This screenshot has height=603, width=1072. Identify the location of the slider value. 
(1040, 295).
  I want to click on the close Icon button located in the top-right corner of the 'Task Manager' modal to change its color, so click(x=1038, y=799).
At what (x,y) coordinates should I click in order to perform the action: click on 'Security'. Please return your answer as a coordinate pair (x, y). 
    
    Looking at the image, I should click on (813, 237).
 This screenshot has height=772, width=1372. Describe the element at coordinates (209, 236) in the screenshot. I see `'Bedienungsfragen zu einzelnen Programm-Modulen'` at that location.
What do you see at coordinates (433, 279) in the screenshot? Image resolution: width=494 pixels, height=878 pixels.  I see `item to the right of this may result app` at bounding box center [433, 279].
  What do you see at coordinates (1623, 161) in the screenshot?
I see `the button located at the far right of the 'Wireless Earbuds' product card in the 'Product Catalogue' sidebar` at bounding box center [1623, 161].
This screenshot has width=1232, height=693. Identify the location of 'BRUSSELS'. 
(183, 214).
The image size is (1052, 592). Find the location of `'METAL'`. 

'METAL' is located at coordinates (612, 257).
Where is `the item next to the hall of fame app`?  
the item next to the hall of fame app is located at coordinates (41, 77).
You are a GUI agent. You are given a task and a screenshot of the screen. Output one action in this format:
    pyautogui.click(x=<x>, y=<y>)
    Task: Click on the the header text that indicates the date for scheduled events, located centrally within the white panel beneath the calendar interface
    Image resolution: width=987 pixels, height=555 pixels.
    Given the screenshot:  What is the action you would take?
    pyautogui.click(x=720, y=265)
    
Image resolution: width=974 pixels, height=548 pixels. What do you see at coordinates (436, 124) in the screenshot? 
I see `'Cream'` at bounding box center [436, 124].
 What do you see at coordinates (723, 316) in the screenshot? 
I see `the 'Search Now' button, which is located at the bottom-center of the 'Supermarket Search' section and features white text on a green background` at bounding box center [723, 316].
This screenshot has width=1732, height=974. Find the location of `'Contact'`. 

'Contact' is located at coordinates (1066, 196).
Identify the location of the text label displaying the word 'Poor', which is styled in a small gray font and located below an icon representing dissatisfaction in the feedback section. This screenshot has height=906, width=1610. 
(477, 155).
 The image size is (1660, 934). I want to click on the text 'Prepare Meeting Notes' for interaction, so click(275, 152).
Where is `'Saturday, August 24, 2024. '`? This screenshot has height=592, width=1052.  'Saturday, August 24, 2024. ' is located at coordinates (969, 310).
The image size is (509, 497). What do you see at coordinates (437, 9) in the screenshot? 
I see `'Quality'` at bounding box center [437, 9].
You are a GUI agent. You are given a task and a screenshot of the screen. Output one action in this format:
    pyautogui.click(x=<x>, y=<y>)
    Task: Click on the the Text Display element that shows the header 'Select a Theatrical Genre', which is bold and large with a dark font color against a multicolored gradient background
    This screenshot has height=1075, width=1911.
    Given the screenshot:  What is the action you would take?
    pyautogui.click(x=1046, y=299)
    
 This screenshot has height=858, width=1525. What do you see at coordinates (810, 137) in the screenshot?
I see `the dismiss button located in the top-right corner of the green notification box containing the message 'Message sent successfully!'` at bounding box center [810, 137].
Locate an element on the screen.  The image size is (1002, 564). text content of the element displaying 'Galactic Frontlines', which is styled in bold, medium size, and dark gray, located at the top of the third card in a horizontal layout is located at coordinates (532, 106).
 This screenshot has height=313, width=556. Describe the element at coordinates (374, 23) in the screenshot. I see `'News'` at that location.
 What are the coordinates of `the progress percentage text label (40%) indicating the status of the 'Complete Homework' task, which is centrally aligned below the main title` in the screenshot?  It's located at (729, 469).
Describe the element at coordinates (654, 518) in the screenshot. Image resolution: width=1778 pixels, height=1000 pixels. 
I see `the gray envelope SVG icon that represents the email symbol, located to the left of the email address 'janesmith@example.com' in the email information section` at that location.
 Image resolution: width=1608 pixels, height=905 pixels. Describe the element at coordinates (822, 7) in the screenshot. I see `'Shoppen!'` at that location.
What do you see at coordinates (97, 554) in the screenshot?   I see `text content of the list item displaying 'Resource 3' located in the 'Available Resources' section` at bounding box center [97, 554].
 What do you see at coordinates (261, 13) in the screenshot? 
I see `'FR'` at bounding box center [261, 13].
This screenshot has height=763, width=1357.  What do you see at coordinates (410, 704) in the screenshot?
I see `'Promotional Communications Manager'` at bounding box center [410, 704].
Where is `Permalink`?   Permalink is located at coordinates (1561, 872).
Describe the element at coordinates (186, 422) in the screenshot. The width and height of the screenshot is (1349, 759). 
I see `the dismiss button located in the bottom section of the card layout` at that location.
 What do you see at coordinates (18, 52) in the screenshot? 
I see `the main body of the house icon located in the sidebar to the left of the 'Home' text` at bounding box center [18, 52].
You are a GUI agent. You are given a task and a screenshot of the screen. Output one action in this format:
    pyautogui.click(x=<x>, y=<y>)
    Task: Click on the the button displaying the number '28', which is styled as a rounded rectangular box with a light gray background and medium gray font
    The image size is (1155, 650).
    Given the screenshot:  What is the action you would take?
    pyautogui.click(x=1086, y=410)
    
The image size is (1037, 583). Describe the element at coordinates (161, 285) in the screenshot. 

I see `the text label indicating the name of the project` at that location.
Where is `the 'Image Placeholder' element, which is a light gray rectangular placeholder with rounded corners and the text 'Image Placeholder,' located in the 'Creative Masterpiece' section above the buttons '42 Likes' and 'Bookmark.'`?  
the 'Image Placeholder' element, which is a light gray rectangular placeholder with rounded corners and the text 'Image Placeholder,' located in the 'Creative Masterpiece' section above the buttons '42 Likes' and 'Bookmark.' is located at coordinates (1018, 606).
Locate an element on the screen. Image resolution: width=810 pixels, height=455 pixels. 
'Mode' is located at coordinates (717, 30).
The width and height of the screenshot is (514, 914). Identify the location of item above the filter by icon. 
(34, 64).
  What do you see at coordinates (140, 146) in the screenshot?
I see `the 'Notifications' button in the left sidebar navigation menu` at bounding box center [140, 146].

---------------

__YOUR OBJECTIVE__
Copy out all of the data above verbatim, keeping every line in its original order and wording.

__EXERCISE RESPONSE__
This screenshot has height=603, width=1072. Identify the location of the slider value. 
(1040, 295).
  I want to click on the close Icon button located in the top-right corner of the 'Task Manager' modal to change its color, so click(x=1038, y=799).
At what (x,y) coordinates should I click in order to perform the action: click on 'Security'. Please return your answer as a coordinate pair (x, y). 
    
    Looking at the image, I should click on (813, 237).
 This screenshot has height=772, width=1372. Describe the element at coordinates (209, 236) in the screenshot. I see `'Bedienungsfragen zu einzelnen Programm-Modulen'` at that location.
What do you see at coordinates (433, 279) in the screenshot? Image resolution: width=494 pixels, height=878 pixels.  I see `item to the right of this may result app` at bounding box center [433, 279].
  What do you see at coordinates (1623, 161) in the screenshot?
I see `the button located at the far right of the 'Wireless Earbuds' product card in the 'Product Catalogue' sidebar` at bounding box center [1623, 161].
This screenshot has width=1232, height=693. Identify the location of 'BRUSSELS'. 
(183, 214).
The image size is (1052, 592). Find the location of `'METAL'`. 

'METAL' is located at coordinates (612, 257).
Where is `the item next to the hall of fame app`?  
the item next to the hall of fame app is located at coordinates (41, 77).
You are a GUI agent. You are given a task and a screenshot of the screen. Output one action in this format:
    pyautogui.click(x=<x>, y=<y>)
    Task: Click on the the header text that indicates the date for scheduled events, located centrally within the white panel beneath the calendar interface
    Image resolution: width=987 pixels, height=555 pixels.
    Given the screenshot:  What is the action you would take?
    pyautogui.click(x=720, y=265)
    
Image resolution: width=974 pixels, height=548 pixels. What do you see at coordinates (436, 124) in the screenshot? 
I see `'Cream'` at bounding box center [436, 124].
 What do you see at coordinates (723, 316) in the screenshot? 
I see `the 'Search Now' button, which is located at the bottom-center of the 'Supermarket Search' section and features white text on a green background` at bounding box center [723, 316].
This screenshot has width=1732, height=974. Find the location of `'Contact'`. 

'Contact' is located at coordinates (1066, 196).
Identify the location of the text label displaying the word 'Poor', which is styled in a small gray font and located below an icon representing dissatisfaction in the feedback section. This screenshot has height=906, width=1610. 
(477, 155).
 The image size is (1660, 934). I want to click on the text 'Prepare Meeting Notes' for interaction, so click(275, 152).
Where is `'Saturday, August 24, 2024. '`? This screenshot has height=592, width=1052.  'Saturday, August 24, 2024. ' is located at coordinates (969, 310).
The image size is (509, 497). What do you see at coordinates (437, 9) in the screenshot? 
I see `'Quality'` at bounding box center [437, 9].
You are a GUI agent. You are given a task and a screenshot of the screen. Output one action in this format:
    pyautogui.click(x=<x>, y=<y>)
    Task: Click on the the Text Display element that shows the header 'Select a Theatrical Genre', which is bold and large with a dark font color against a multicolored gradient background
    This screenshot has height=1075, width=1911.
    Given the screenshot:  What is the action you would take?
    pyautogui.click(x=1046, y=299)
    
 This screenshot has height=858, width=1525. What do you see at coordinates (810, 137) in the screenshot?
I see `the dismiss button located in the top-right corner of the green notification box containing the message 'Message sent successfully!'` at bounding box center [810, 137].
Locate an element on the screen.  The image size is (1002, 564). text content of the element displaying 'Galactic Frontlines', which is styled in bold, medium size, and dark gray, located at the top of the third card in a horizontal layout is located at coordinates (532, 106).
 This screenshot has height=313, width=556. Describe the element at coordinates (374, 23) in the screenshot. I see `'News'` at that location.
 What are the coordinates of `the progress percentage text label (40%) indicating the status of the 'Complete Homework' task, which is centrally aligned below the main title` in the screenshot?  It's located at (729, 469).
Describe the element at coordinates (654, 518) in the screenshot. Image resolution: width=1778 pixels, height=1000 pixels. 
I see `the gray envelope SVG icon that represents the email symbol, located to the left of the email address 'janesmith@example.com' in the email information section` at that location.
 Image resolution: width=1608 pixels, height=905 pixels. Describe the element at coordinates (822, 7) in the screenshot. I see `'Shoppen!'` at that location.
What do you see at coordinates (97, 554) in the screenshot?   I see `text content of the list item displaying 'Resource 3' located in the 'Available Resources' section` at bounding box center [97, 554].
 What do you see at coordinates (261, 13) in the screenshot? 
I see `'FR'` at bounding box center [261, 13].
This screenshot has height=763, width=1357.  What do you see at coordinates (410, 704) in the screenshot?
I see `'Promotional Communications Manager'` at bounding box center [410, 704].
Where is `Permalink`?   Permalink is located at coordinates (1561, 872).
Describe the element at coordinates (186, 422) in the screenshot. The width and height of the screenshot is (1349, 759). 
I see `the dismiss button located in the bottom section of the card layout` at that location.
 What do you see at coordinates (18, 52) in the screenshot? 
I see `the main body of the house icon located in the sidebar to the left of the 'Home' text` at bounding box center [18, 52].
You are a GUI agent. You are given a task and a screenshot of the screen. Output one action in this format:
    pyautogui.click(x=<x>, y=<y>)
    Task: Click on the the button displaying the number '28', which is styled as a rounded rectangular box with a light gray background and medium gray font
    The image size is (1155, 650).
    Given the screenshot:  What is the action you would take?
    pyautogui.click(x=1086, y=410)
    
The image size is (1037, 583). Describe the element at coordinates (161, 285) in the screenshot. 

I see `the text label indicating the name of the project` at that location.
Where is `the 'Image Placeholder' element, which is a light gray rectangular placeholder with rounded corners and the text 'Image Placeholder,' located in the 'Creative Masterpiece' section above the buttons '42 Likes' and 'Bookmark.'`?  
the 'Image Placeholder' element, which is a light gray rectangular placeholder with rounded corners and the text 'Image Placeholder,' located in the 'Creative Masterpiece' section above the buttons '42 Likes' and 'Bookmark.' is located at coordinates (1018, 606).
Locate an element on the screen. Image resolution: width=810 pixels, height=455 pixels. 
'Mode' is located at coordinates (717, 30).
The width and height of the screenshot is (514, 914). Identify the location of item above the filter by icon. 
(34, 64).
  What do you see at coordinates (140, 146) in the screenshot?
I see `the 'Notifications' button in the left sidebar navigation menu` at bounding box center [140, 146].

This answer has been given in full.